Un candidat de moins sur la scène politique ! Philippe Poutou, figure emblématique du Nouveau Parti Anticapitaliste (NPA), a annoncé dimanche qu'il ne se présentera pas à l'élection présidentielle de 2027. Ce choix surprenant, dans un contexte où les déclarations de candidatures affluent à droite comme à gauche, marque un tournant pour le NPA, qui a décidé pour la première fois depuis sa création en 2009 de ne pas présenter de candidat. Le parti a plutôt choisi de se ranger derrière le leader de La France Insoumise (LFI), Jean-Luc Mélenchon, en vue de l'élection.
Cette décision a été officialisée lors d'une conférence nationale du NPA qui a mis l'accent sur la nécessité de s'unir face à la montée de l'extrême droite en France. Laurent Ripart, membre de la direction, a assuré à LCP que pour contrer cette menace, il est essentiel de constituer un "front antifasciste".
Poutou, qui s'est déjà engagé dans trois campagnes présidentielles, a connu des résultats modestes, recueillant 1,15 % des voix en 2012, 1,09 % en 2017, et 0,77 % en 2022. Son retrait ouvre ainsi une nouvelle page pour le NPA, qui s'oriente clairement vers une stratégie de rassemblement en faveur de Mélenchon. En parallèle, le NPA-Révolutionnaires, une faction scissionnée, tente de rassembler les 500 signatures nécessaires pour soutenir leur candidate Selma Labib, militante syndicale et conductrice de bus.

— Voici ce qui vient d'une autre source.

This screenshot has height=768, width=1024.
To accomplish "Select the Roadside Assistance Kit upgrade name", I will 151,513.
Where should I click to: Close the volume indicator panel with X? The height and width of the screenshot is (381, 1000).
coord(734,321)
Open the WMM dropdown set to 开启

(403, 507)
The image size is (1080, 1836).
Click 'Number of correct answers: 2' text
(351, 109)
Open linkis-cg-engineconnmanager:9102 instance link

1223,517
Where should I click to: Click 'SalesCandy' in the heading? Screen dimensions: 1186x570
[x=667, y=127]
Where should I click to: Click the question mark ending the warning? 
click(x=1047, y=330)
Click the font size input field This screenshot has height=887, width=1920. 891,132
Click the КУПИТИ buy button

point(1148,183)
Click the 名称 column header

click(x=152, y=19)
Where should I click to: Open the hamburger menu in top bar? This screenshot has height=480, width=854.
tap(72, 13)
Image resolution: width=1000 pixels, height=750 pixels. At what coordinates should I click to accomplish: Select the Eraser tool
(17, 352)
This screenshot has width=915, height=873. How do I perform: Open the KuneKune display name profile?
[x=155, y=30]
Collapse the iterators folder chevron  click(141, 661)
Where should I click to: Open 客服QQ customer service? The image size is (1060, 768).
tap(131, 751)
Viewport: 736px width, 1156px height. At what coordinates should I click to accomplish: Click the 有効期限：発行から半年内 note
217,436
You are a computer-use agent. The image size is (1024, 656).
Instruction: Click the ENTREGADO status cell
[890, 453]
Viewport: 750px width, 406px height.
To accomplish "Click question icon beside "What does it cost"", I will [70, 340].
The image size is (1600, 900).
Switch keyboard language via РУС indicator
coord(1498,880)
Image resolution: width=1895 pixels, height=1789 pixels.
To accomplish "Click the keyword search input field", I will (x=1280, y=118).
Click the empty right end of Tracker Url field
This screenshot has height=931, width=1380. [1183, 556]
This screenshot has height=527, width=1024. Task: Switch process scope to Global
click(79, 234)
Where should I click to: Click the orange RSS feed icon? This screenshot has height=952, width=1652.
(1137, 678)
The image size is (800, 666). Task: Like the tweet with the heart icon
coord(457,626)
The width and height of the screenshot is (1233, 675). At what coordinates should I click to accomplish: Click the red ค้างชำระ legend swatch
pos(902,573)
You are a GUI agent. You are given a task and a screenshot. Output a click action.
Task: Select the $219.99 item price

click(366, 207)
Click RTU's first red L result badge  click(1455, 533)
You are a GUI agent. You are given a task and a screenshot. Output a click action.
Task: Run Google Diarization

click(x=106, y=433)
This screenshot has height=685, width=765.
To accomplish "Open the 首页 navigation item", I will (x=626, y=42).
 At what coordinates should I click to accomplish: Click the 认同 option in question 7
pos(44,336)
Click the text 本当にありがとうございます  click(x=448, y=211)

Les réactions au sein des partis de gauche sont diverses. Également en lice, Lutte Ouvrière, dirigé par Nathalie Arthaud, et d'autres formations de l'extrême gauche continuent de préparer leur propre candidature tout en constatant la gravité de la situation actuelle. Les yeux restent donc rivés sur cette nouvelle configuration politique en vue de 2027.